From day one Eileen Gordon and Grant Donaldson wanted their studio to be somewhere people could look behind the scenes and gain a true appreciation of their art. Nestled in the rolling hills of the Mornington Peninsula hinterland, the studio has every angle of the artistic process covered – from looking in on glassblowing in action, looking out at the inspiring countryside, and looking around at the gallery’s magnificent glassworks, all created onsite. Each view is contrasting but tells a story.
Outside rests a calm, peaceful environment with rural views, landscaped to nurture creativity. Inspired by the lush, natural surroundings, Grant, who discovered his love of glassblowing through Eileen, sketches his ideas. Though it is a constant challenge to create new, original pieces, the couple confess that it is somewhat of an addiction, and a shared passion. Without the constant buzz of town, one can find themselves more easily reaching that almost-meditative state where creativity strikes most powerfully.
Finding the right setting to professionally practice their craft was incredibly important to Eileen and Grant. They spent ten years searching for that perfect spot to set up a glassblowing studio, before finally settling in Red Hill and opening Gordon Studio Glassblowers in 2003. Being close enough to Melbourne to source materials, providing sufficient tourism to sustain a business, and surrounded by the natural environment they craved, it offered the perfect mix.
They renovated the property’s old house with the specific objective of creating a secure viewing mezzanine that allowed visitors to watch the resident artists working with molten hot glass, shaping it, adding colour, blowing air and using gravity to create the pieces to be sold in the gallery. It is a distinct contrast to the peaceful views outside. Glassblowing is a strenuous and challenging craft that requires physical and mental strength – just holding the equipment while blowing is physically demanding. It is also now a rare trade, due to the cost involved. The techniques and tools – such as the glory hole, blowing iron, tongs, pincers and foot tool, which have changed little over time – all had to be sourced from England. Therefore, seeing glassblowing in action is a unique experience – as close a genuine tie to ancient history as you’re likely to find.
For Eileen and Grant, offering this insight is important, not merely as a point of interest, but to provide an appreciation for, and an understanding of, the art-form, and how much energy goes into creating each piece.
The peacefulness of the outdoors and the energy of the workshop come together through the homely, bright and open gallery, full of colourful and striking glassworks. Pieces include vases, platters, various types of bottles, bowls, paperweights, and a range of decorative pieces. Many of the pieces have been created from the Gordon family who are very well-known glass engravers.
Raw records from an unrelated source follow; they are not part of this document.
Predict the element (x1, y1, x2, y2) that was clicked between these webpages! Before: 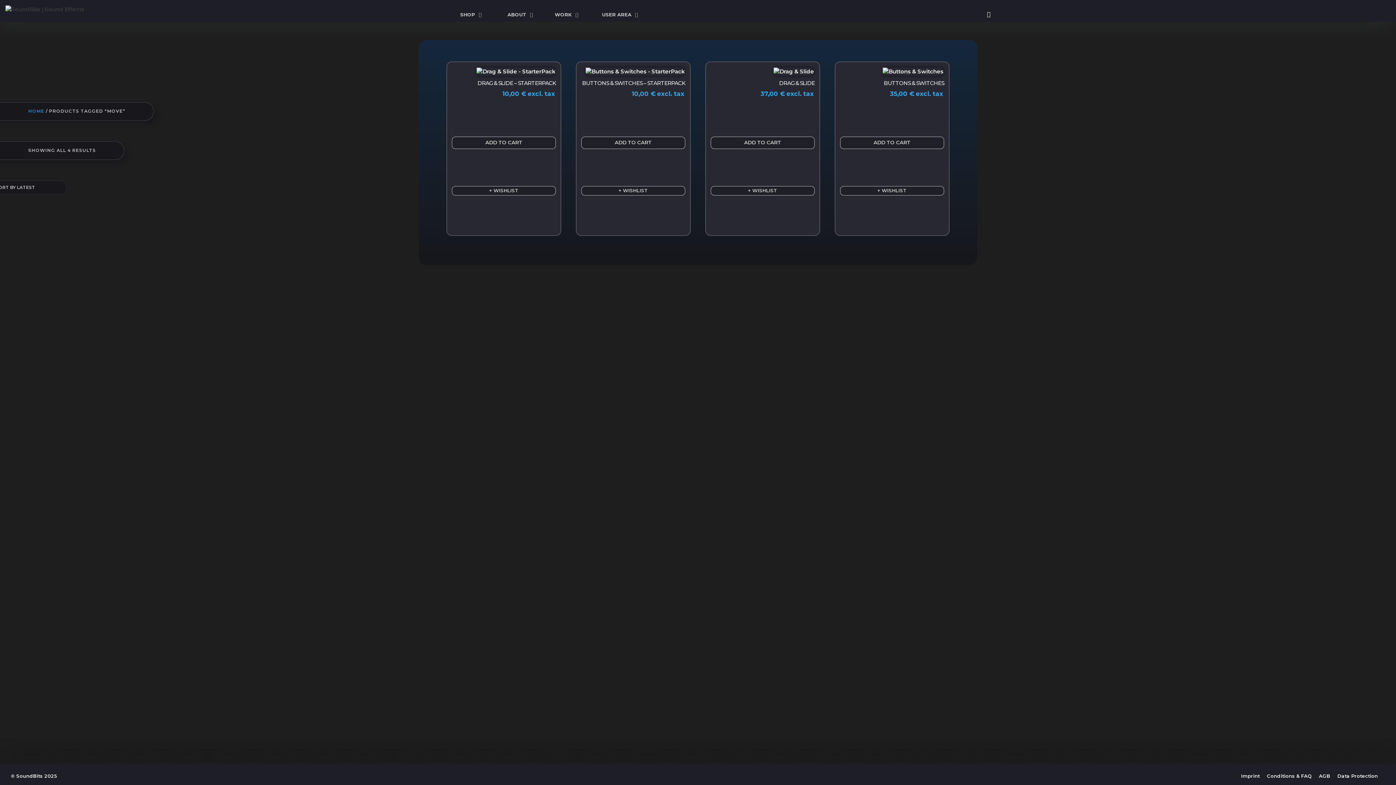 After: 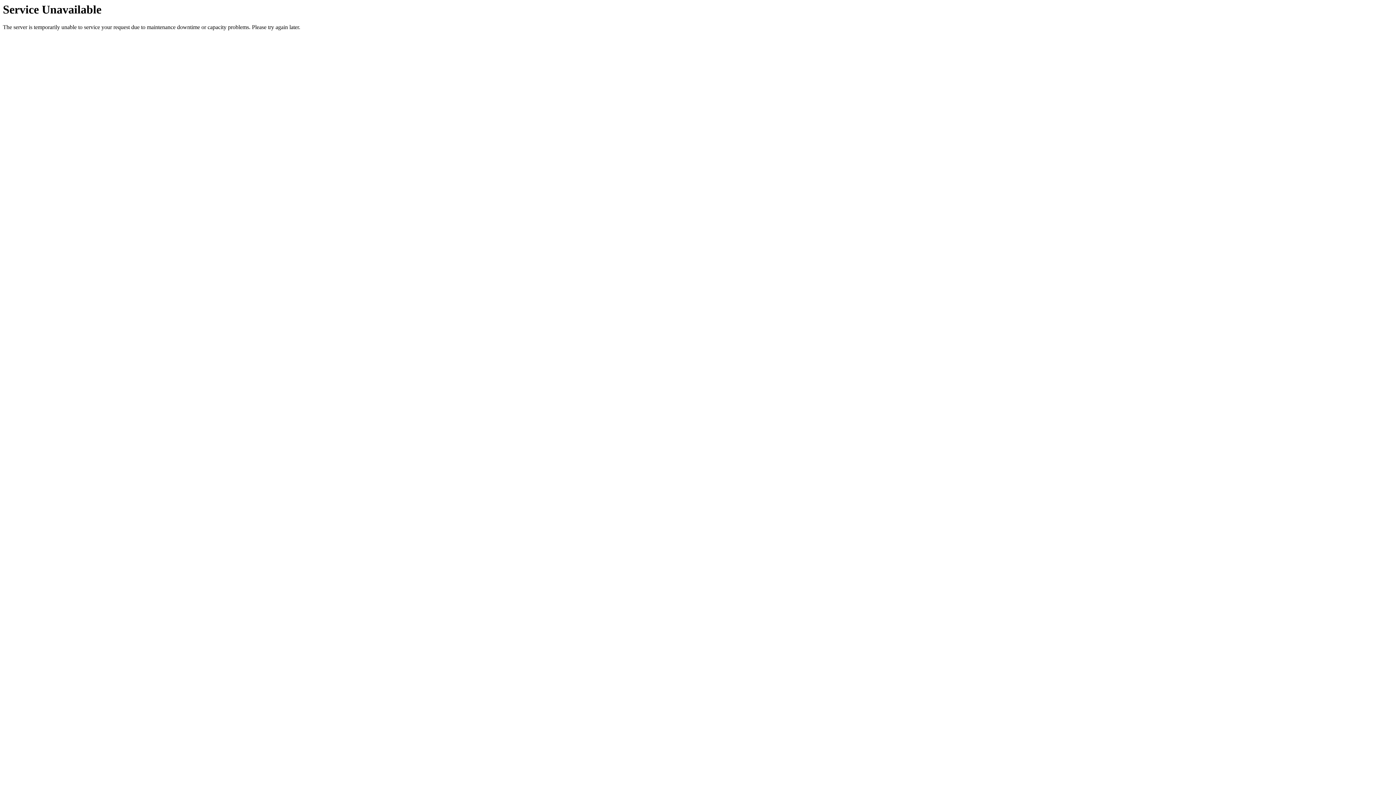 Action: bbox: (987, 7, 990, 21)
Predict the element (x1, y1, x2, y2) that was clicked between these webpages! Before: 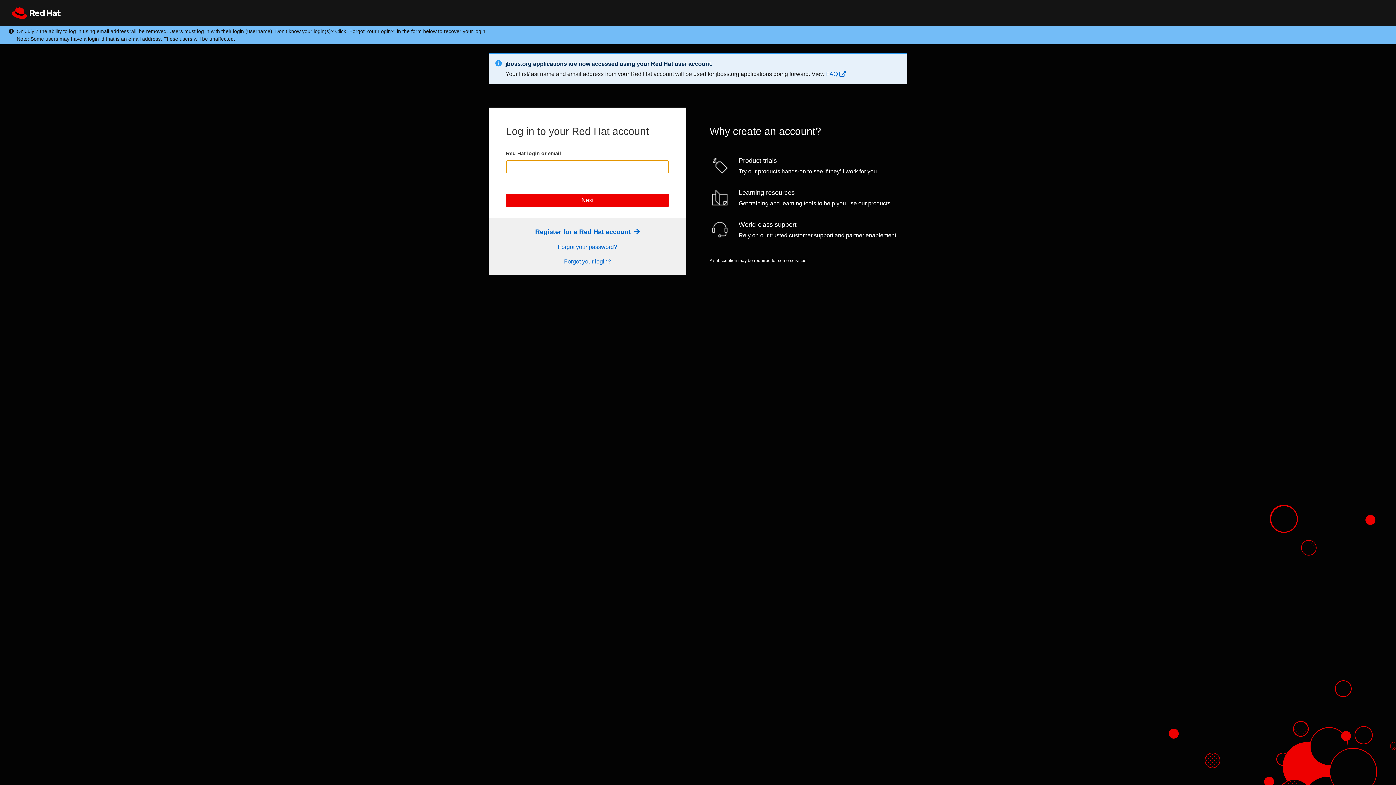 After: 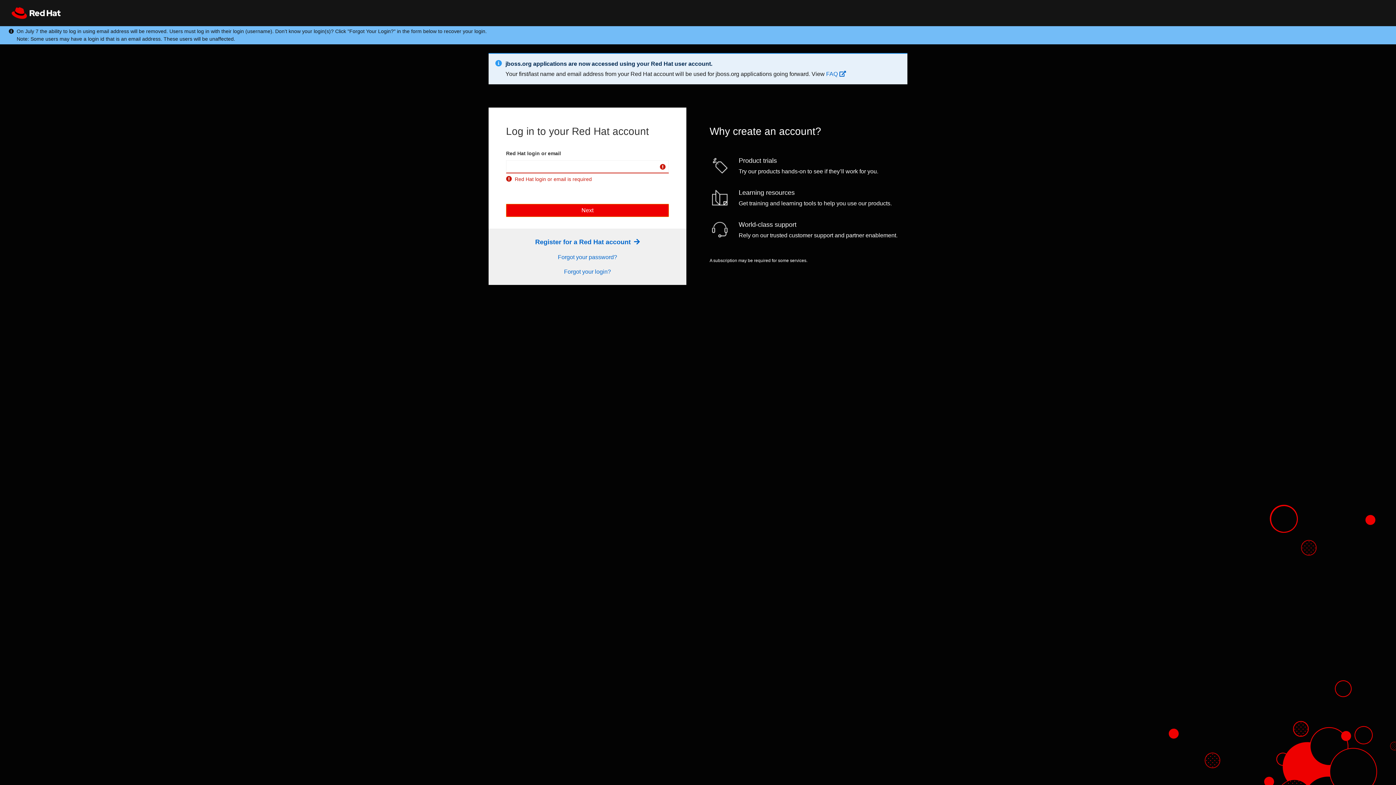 Action: bbox: (506, 193, 669, 206) label: Next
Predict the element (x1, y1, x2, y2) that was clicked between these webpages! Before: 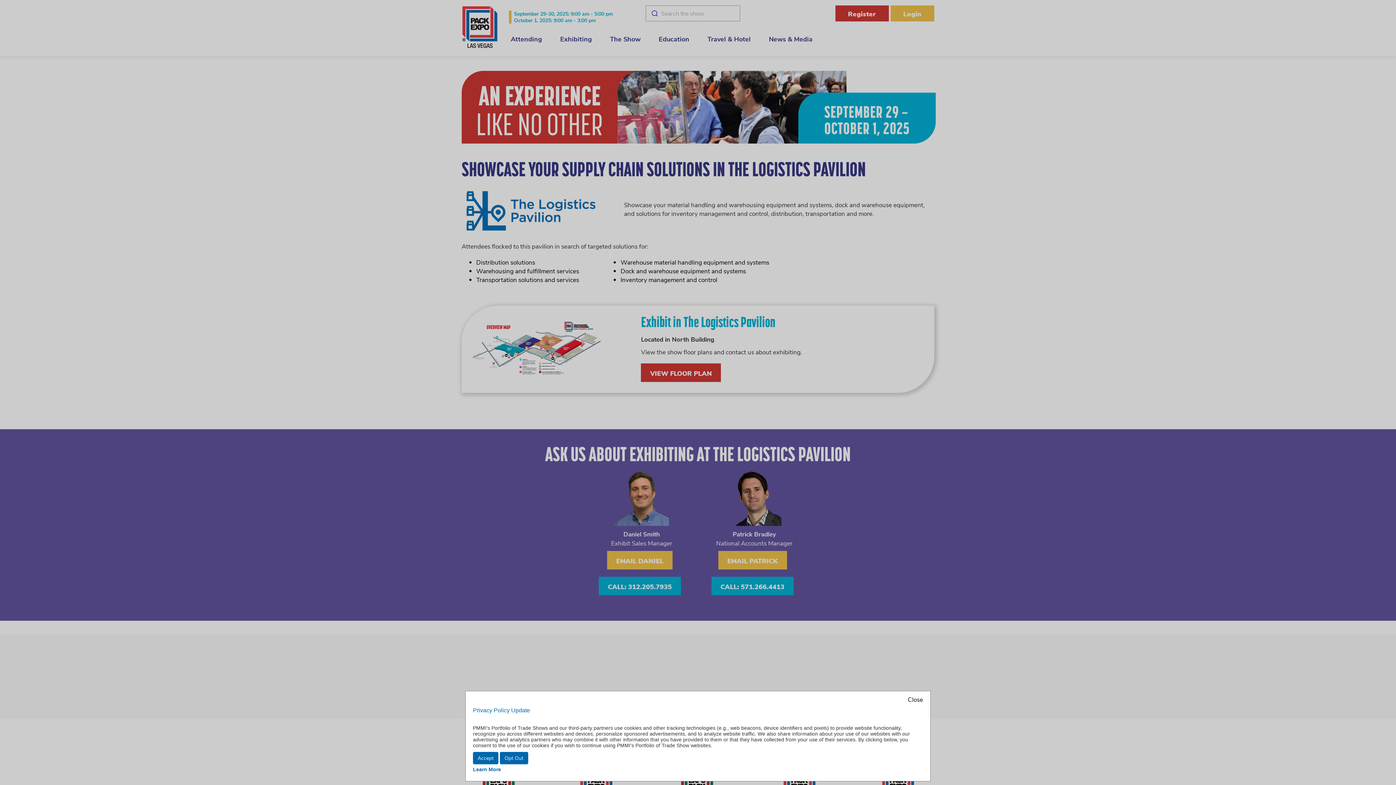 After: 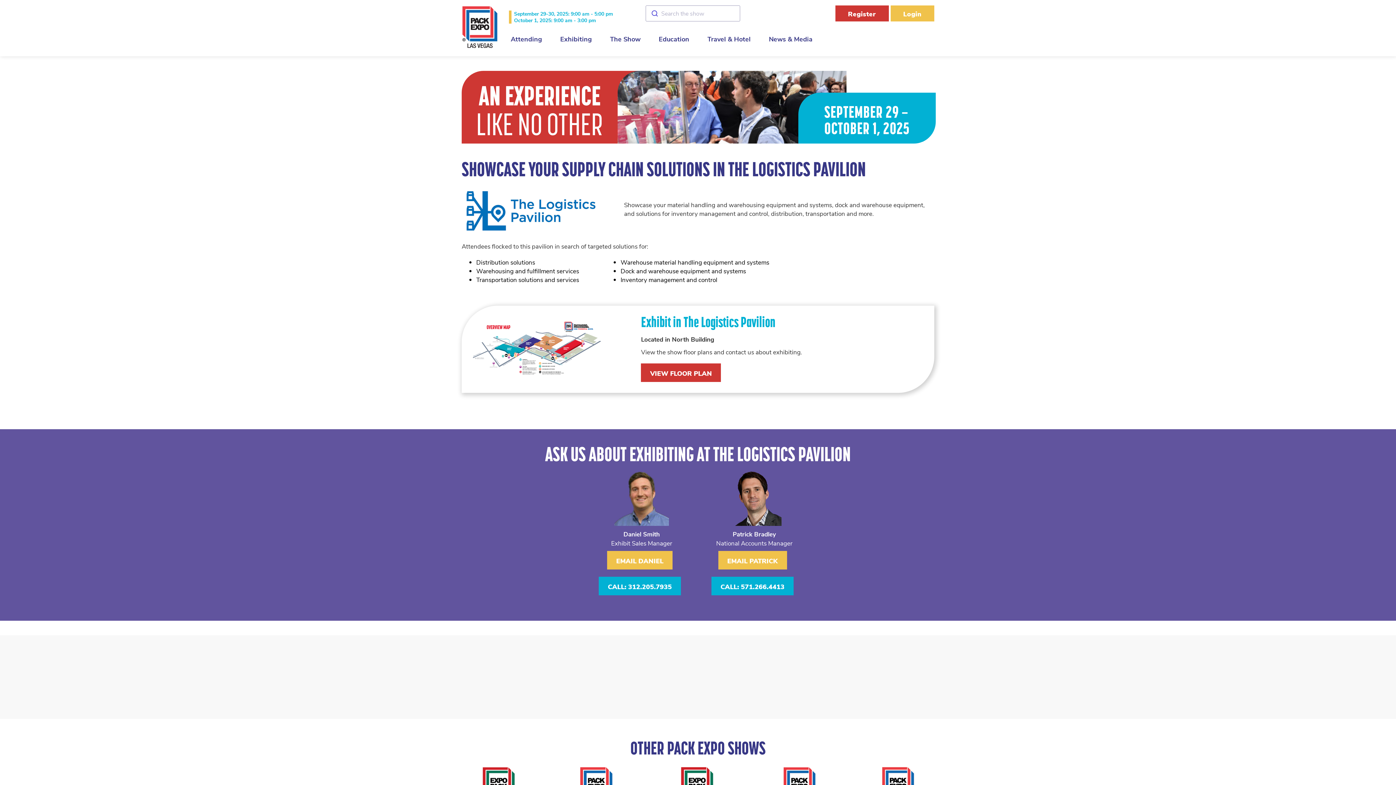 Action: bbox: (500, 752, 528, 764) label: Opt Out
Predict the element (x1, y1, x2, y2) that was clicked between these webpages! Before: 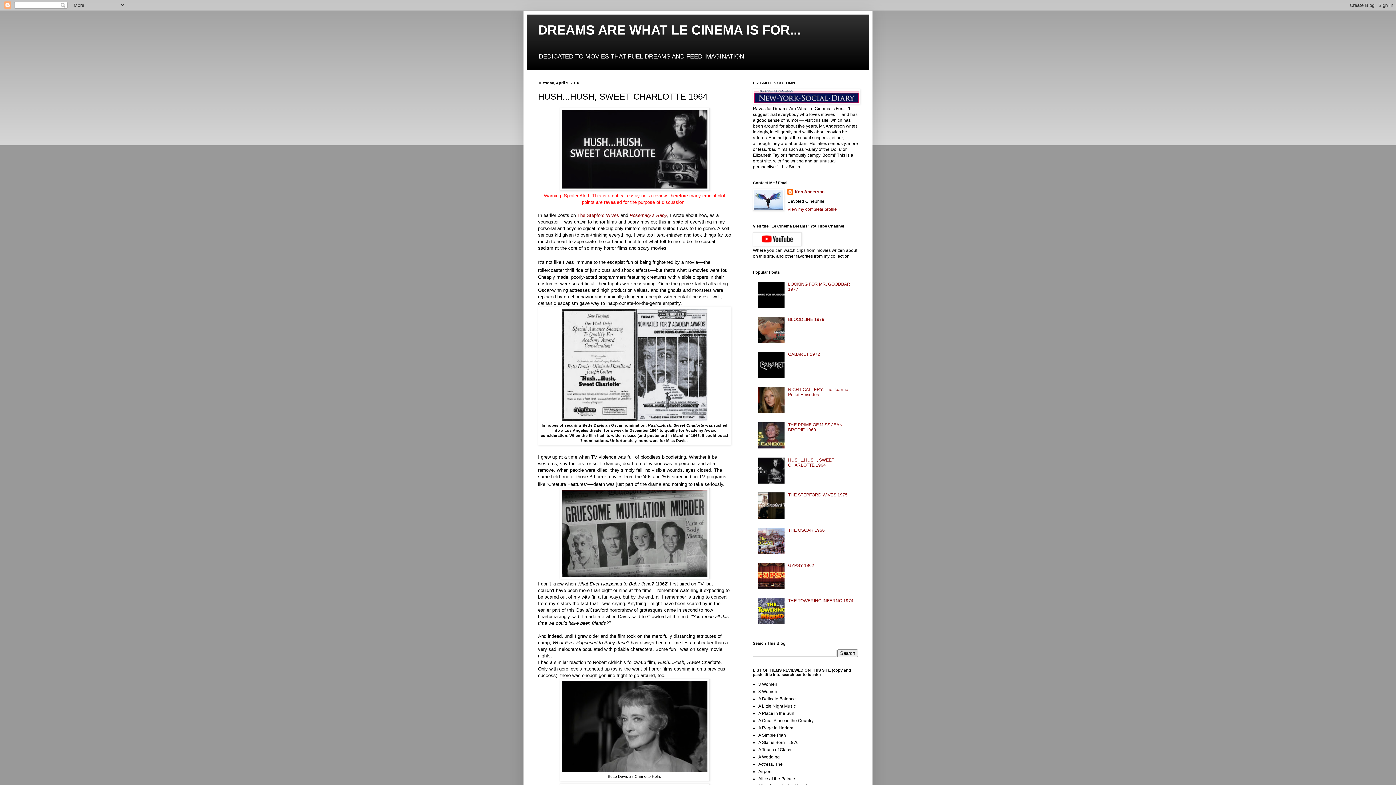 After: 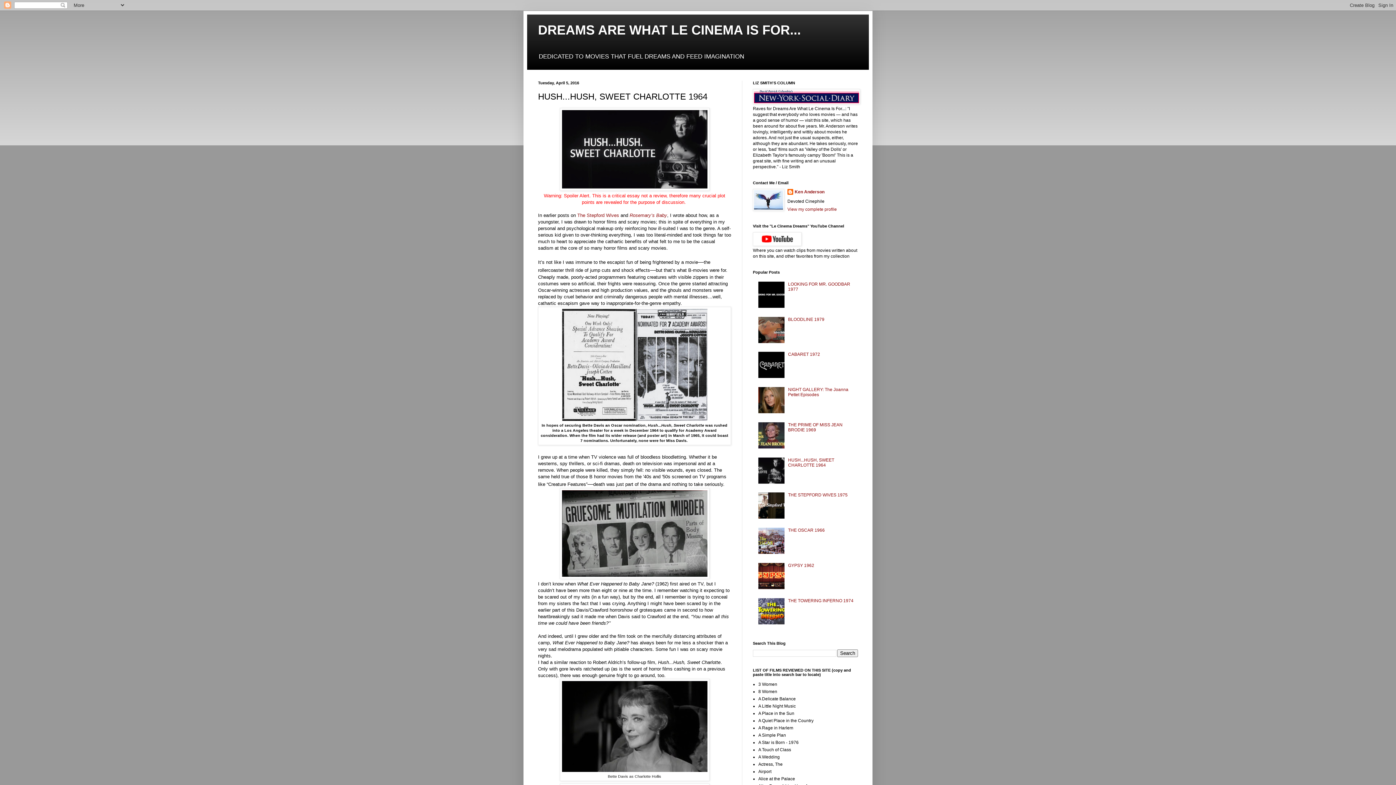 Action: bbox: (758, 620, 786, 625)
They also create many custom designed pieces for customers, particularly to adorn new houses.
Throughout the year they also host events and demonstrations, including the opportunity for guests to create their own piece of glass art. Between their work in the gallery and the blowing room, which are open to the public daily from 10am – 5pm, it is a time-consuming passion. They do, however, find time to rejuvenate, as is critically important for any artist. Eileen is a keen skier and squash player, and Grant pounds the skins as a drummer in a band. They have also travelled extensively, collecting glass artwork from across the world and hope to host an exhibition of their collection. That’s how much they enjoy glassblowing – even when they’re on holiday they’re chasing down pieces!